◆ What you should do:
Print the rows below word for word, leaving out the pictures.
<<<<
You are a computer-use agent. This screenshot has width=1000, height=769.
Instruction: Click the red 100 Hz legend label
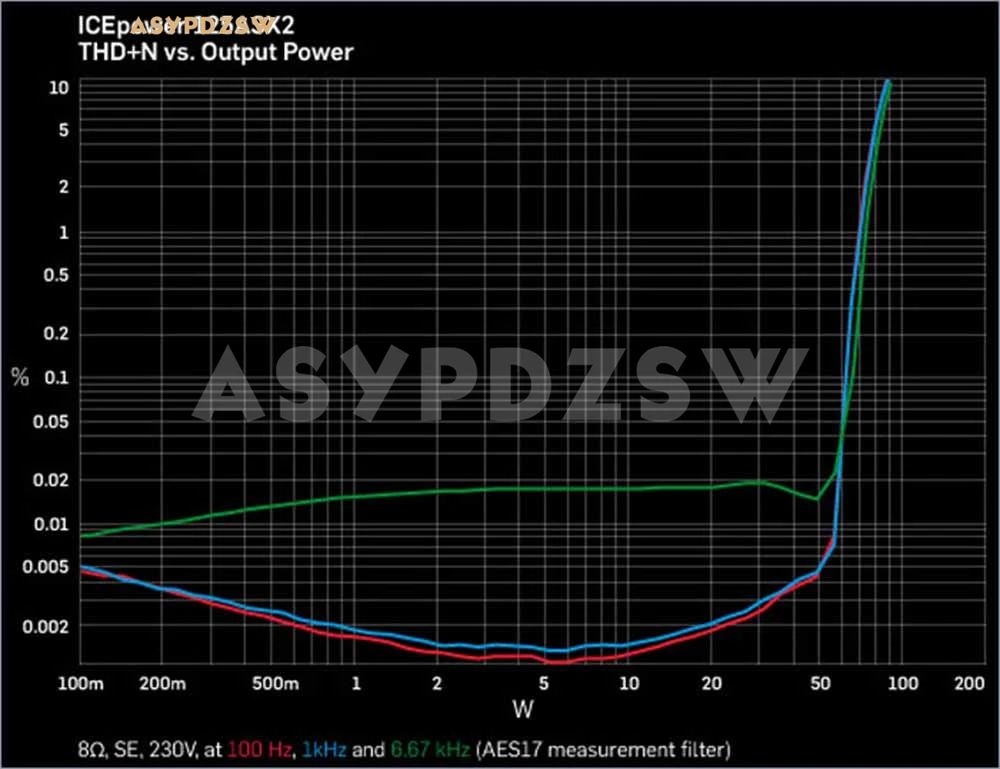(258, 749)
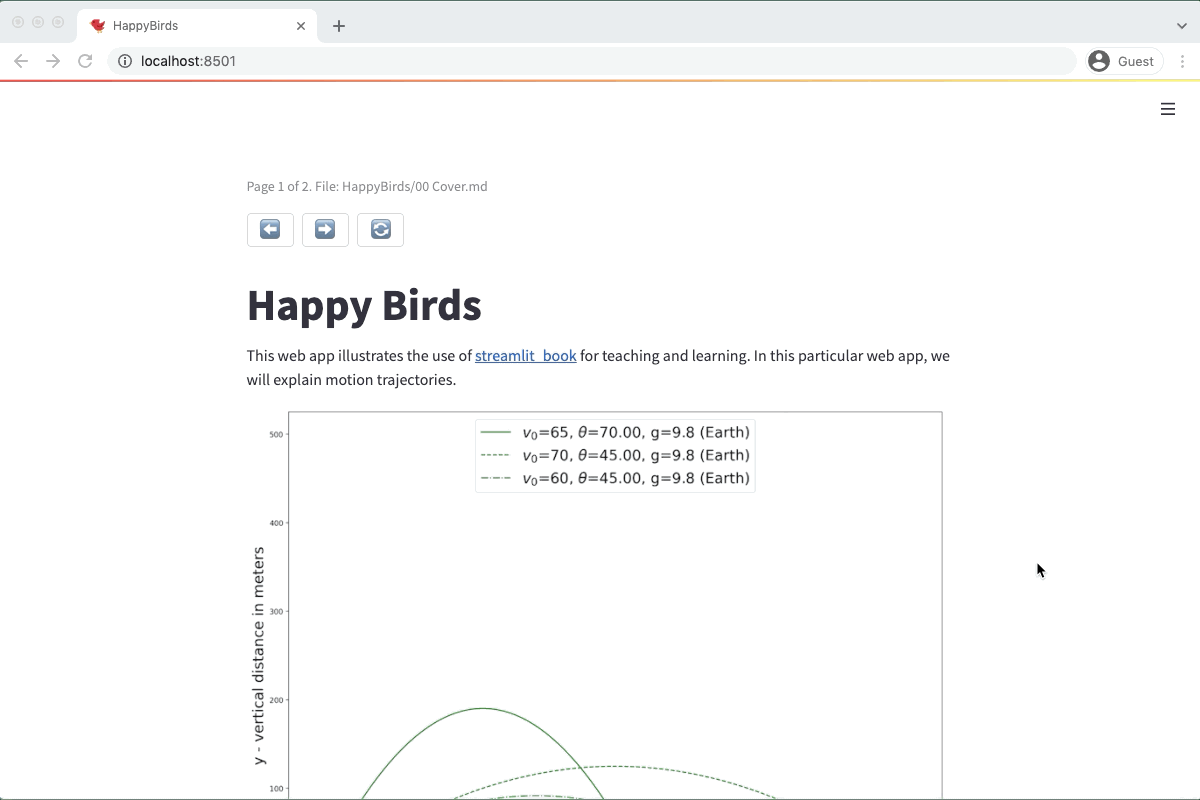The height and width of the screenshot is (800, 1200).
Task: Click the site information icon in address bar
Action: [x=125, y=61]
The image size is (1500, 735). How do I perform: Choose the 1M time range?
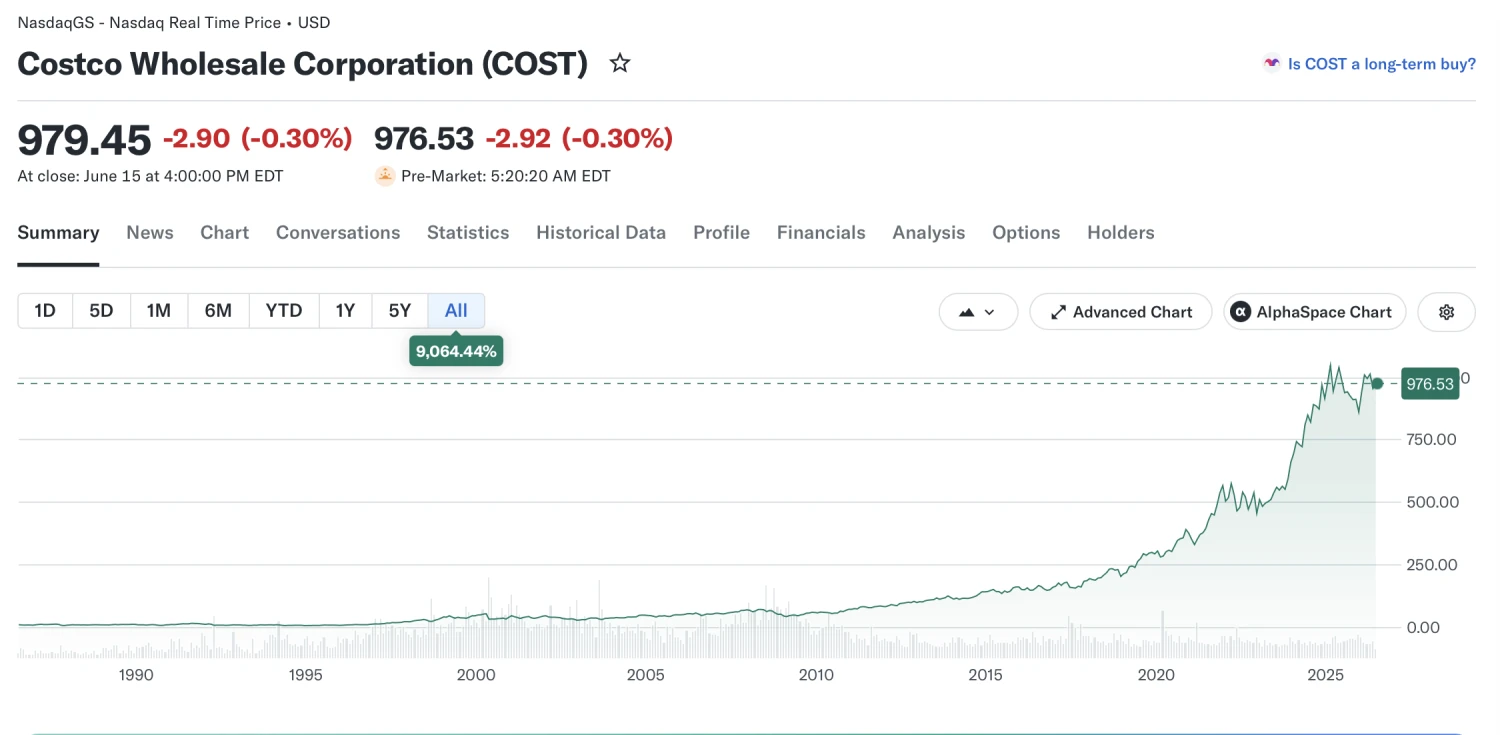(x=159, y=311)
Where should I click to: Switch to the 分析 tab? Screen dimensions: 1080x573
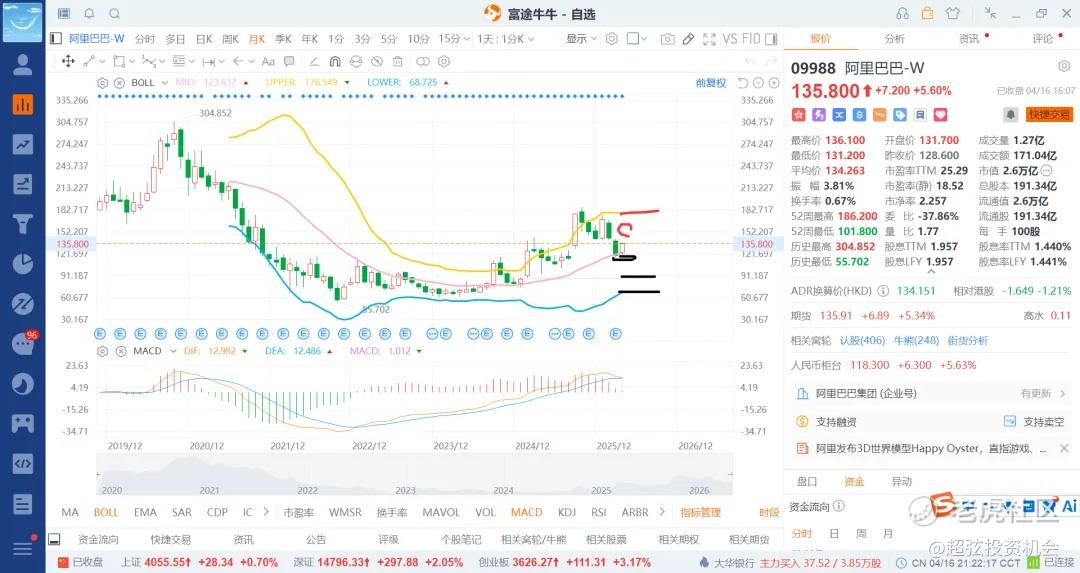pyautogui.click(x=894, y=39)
>>>>
◆ Written answer:
You are a computer-use agent. This screenshot has width=1000, height=769.
Instruction: Click the red 100 Hz legend label
(258, 749)
The height and width of the screenshot is (800, 1200).
Task: Click the site information icon in address bar
Action: [x=125, y=61]
The image size is (1500, 735). How do I perform: Choose the 1M time range?
(x=159, y=311)
Where should I click to: Switch to the 分析 tab? Screen dimensions: 1080x573
pyautogui.click(x=894, y=39)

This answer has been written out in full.